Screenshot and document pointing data

— start —

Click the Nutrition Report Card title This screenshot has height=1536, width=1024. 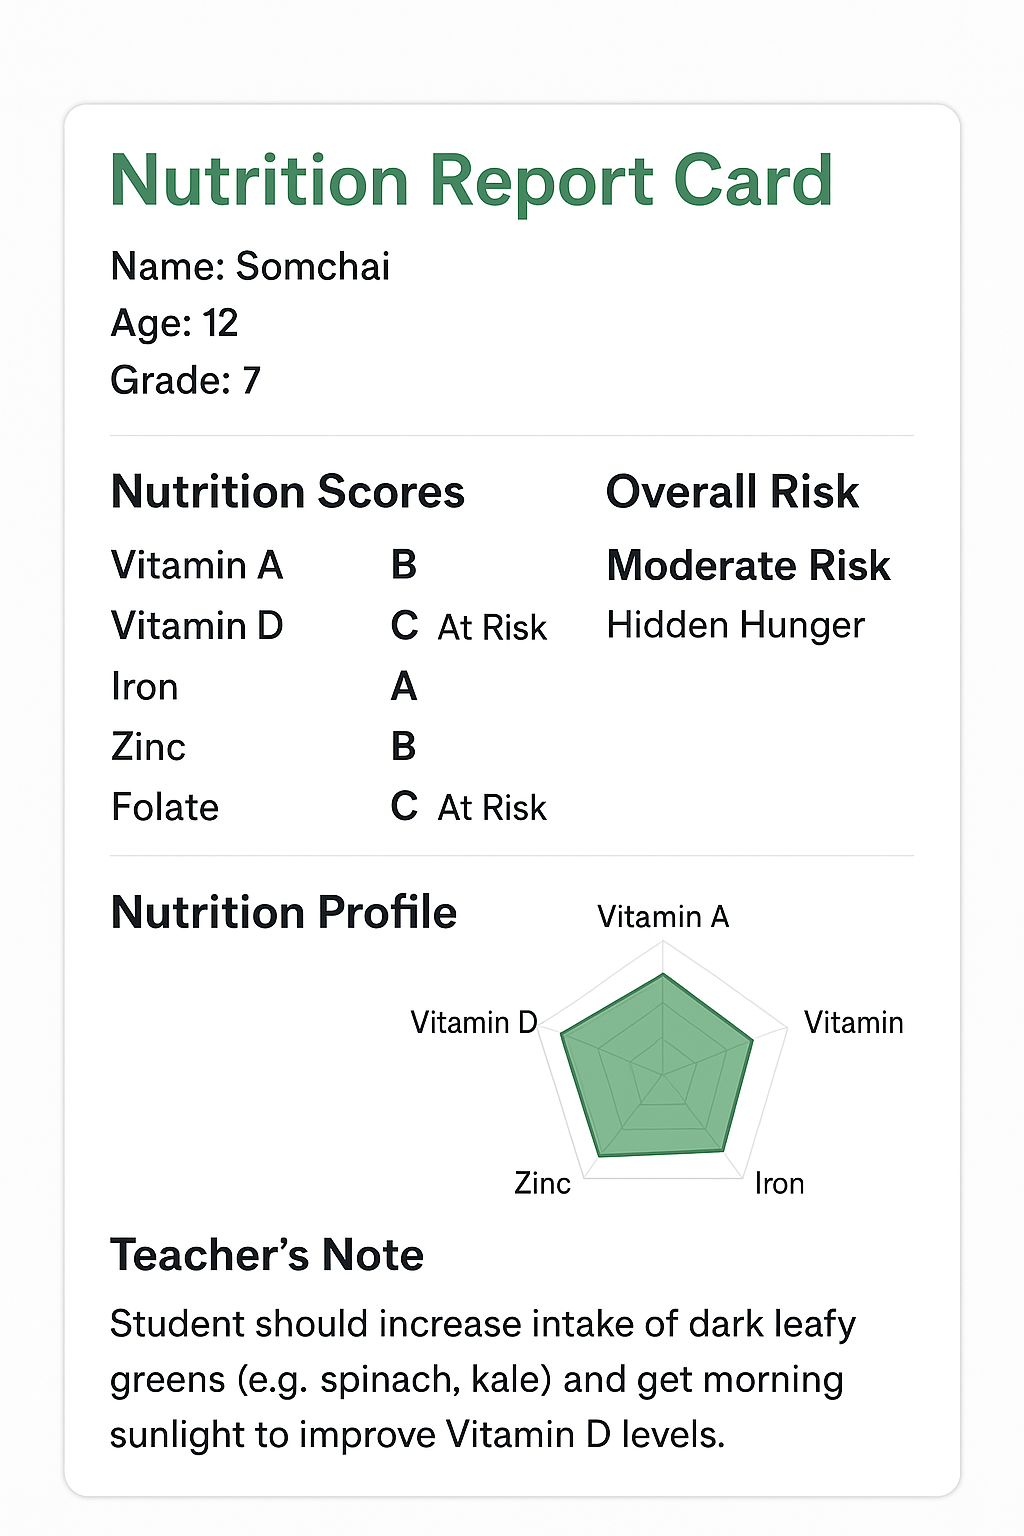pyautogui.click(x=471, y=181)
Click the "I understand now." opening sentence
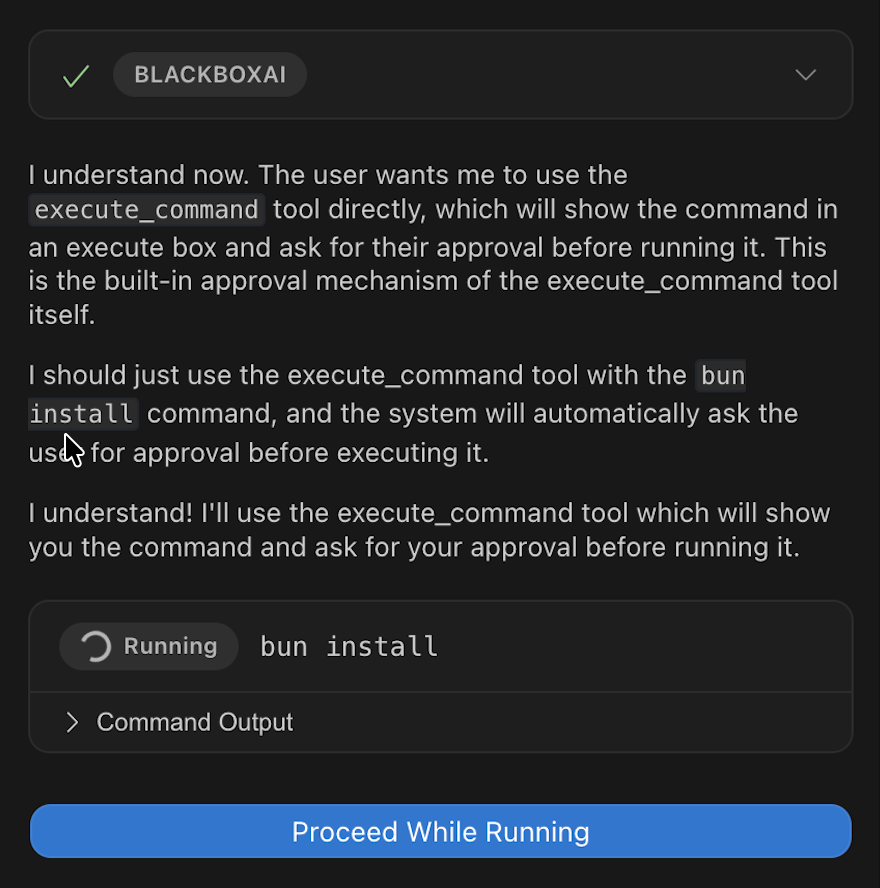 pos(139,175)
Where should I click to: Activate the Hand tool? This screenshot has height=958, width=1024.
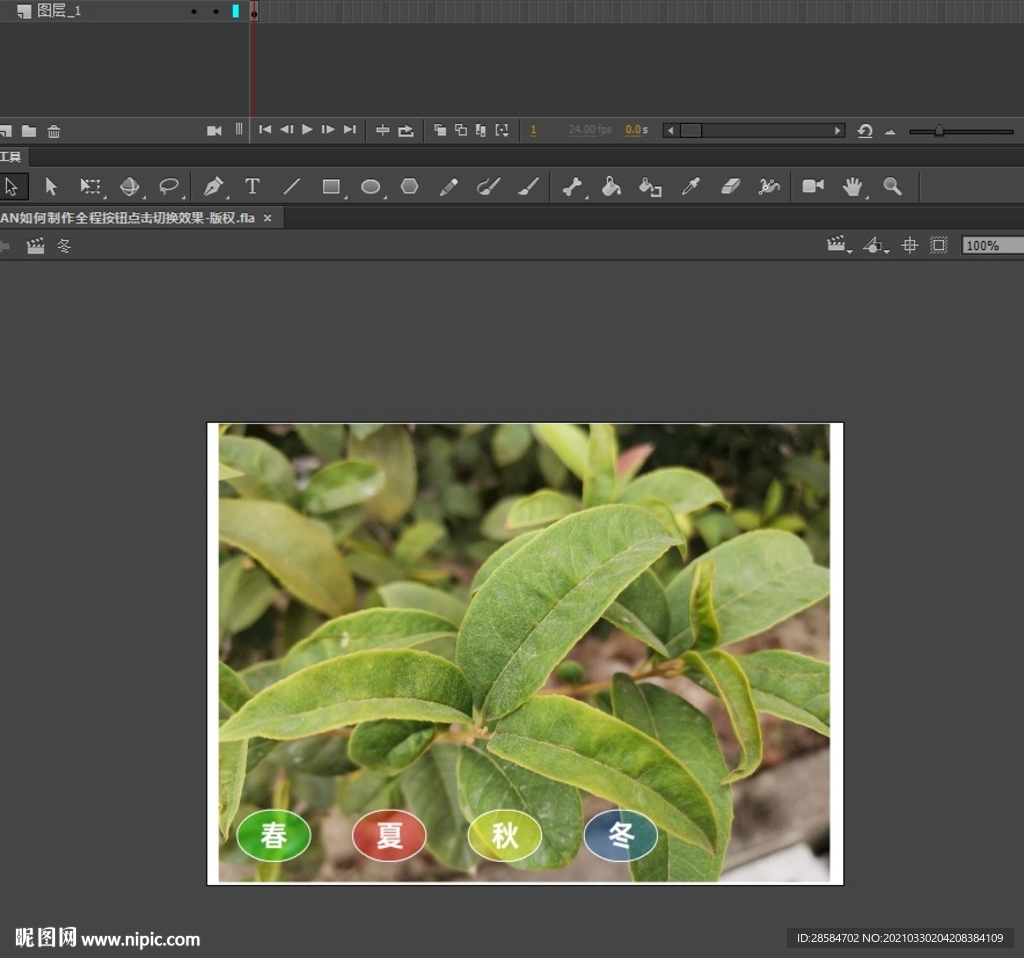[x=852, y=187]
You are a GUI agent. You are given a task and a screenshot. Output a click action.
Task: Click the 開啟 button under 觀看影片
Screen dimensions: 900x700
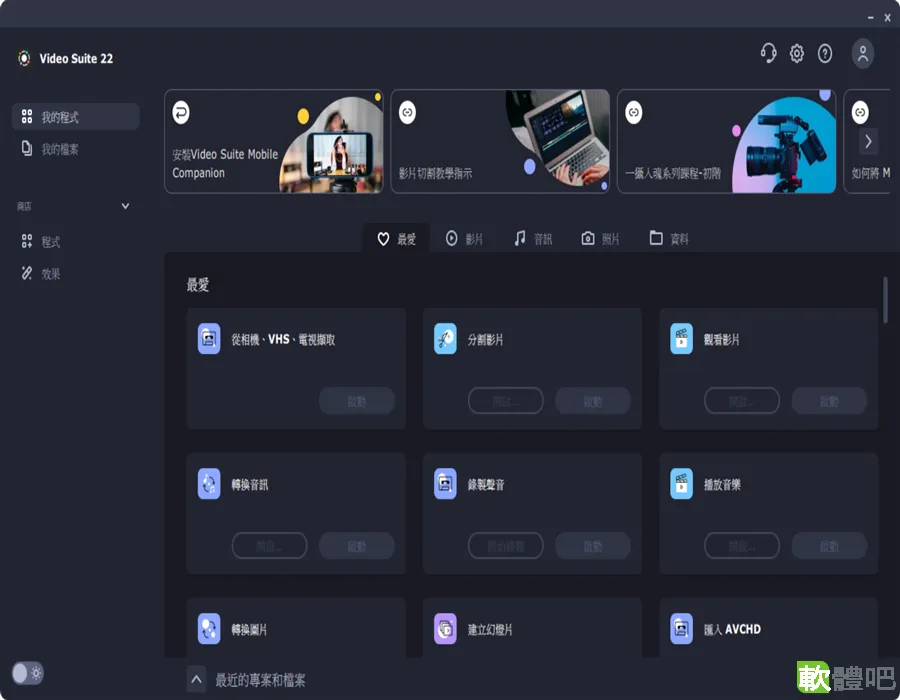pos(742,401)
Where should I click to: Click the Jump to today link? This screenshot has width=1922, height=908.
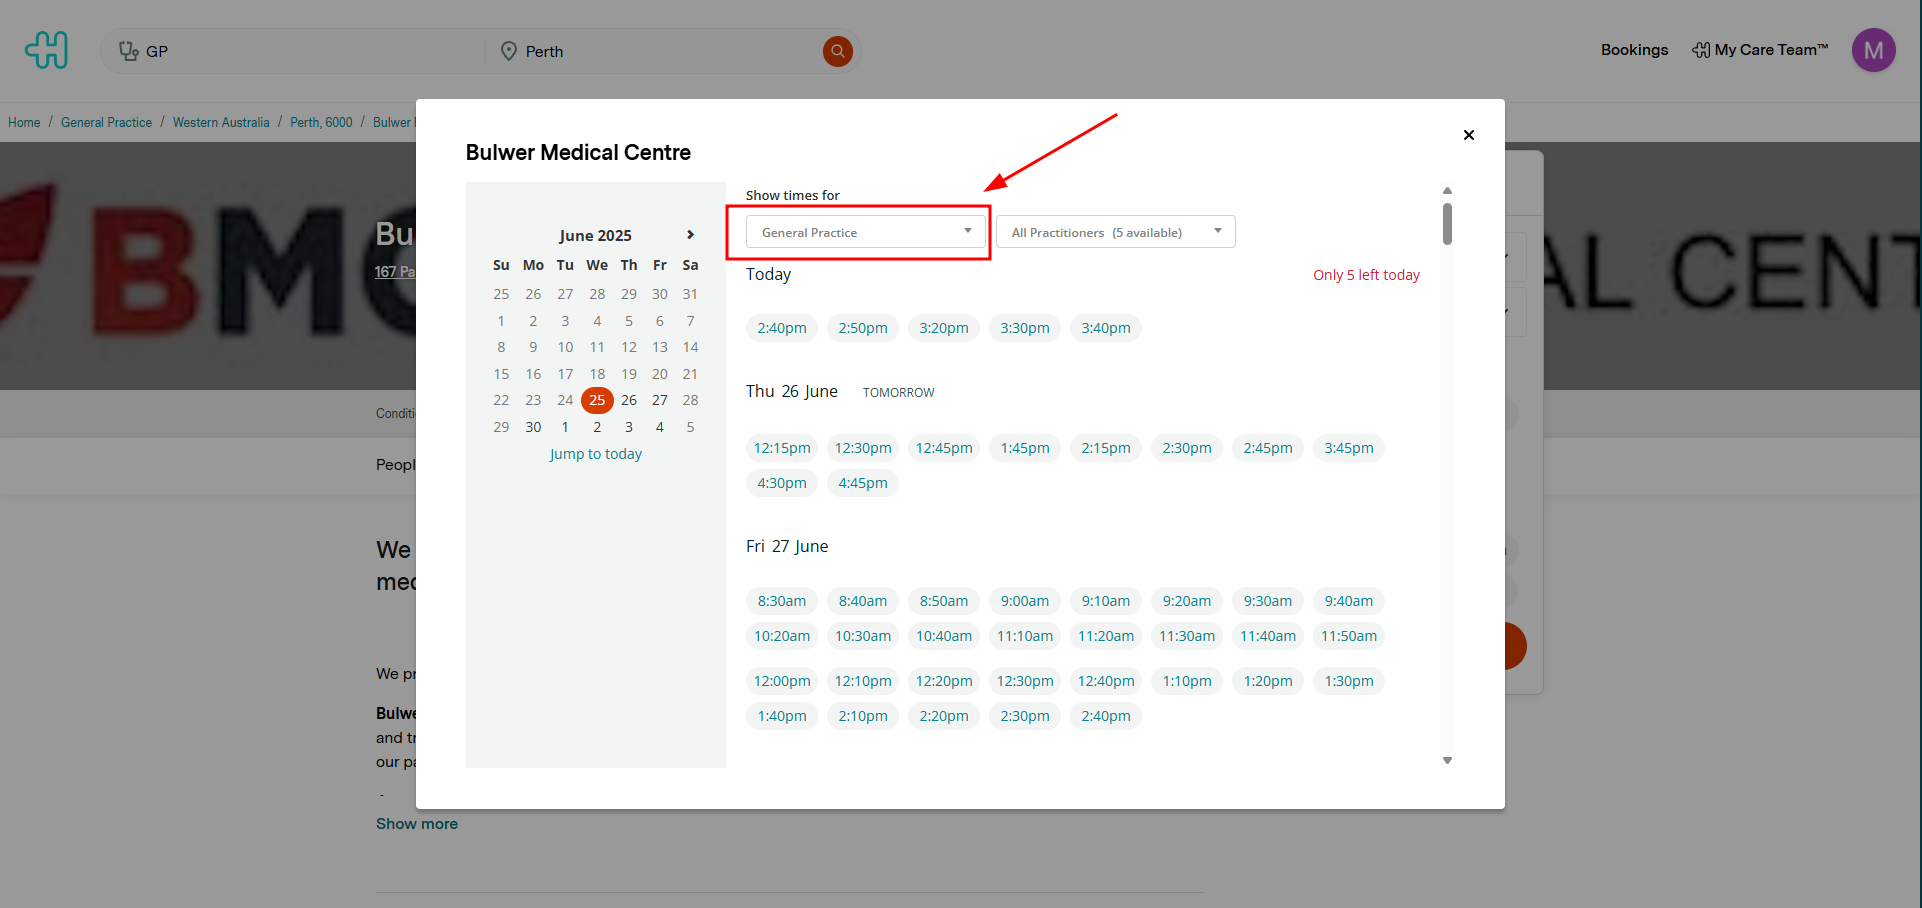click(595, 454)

— end —

▶ [YOUR INSTRUCTIONS]: Identify each line in the items above that contains the string "Where", matching case exactly, and copy those lines in full.

▶ [FULL ANSWER]:
Where should I click to: Activate the Hand tool? This screenshot has height=958, width=1024.
Where should I click to: Click the Jump to today link? This screenshot has width=1922, height=908.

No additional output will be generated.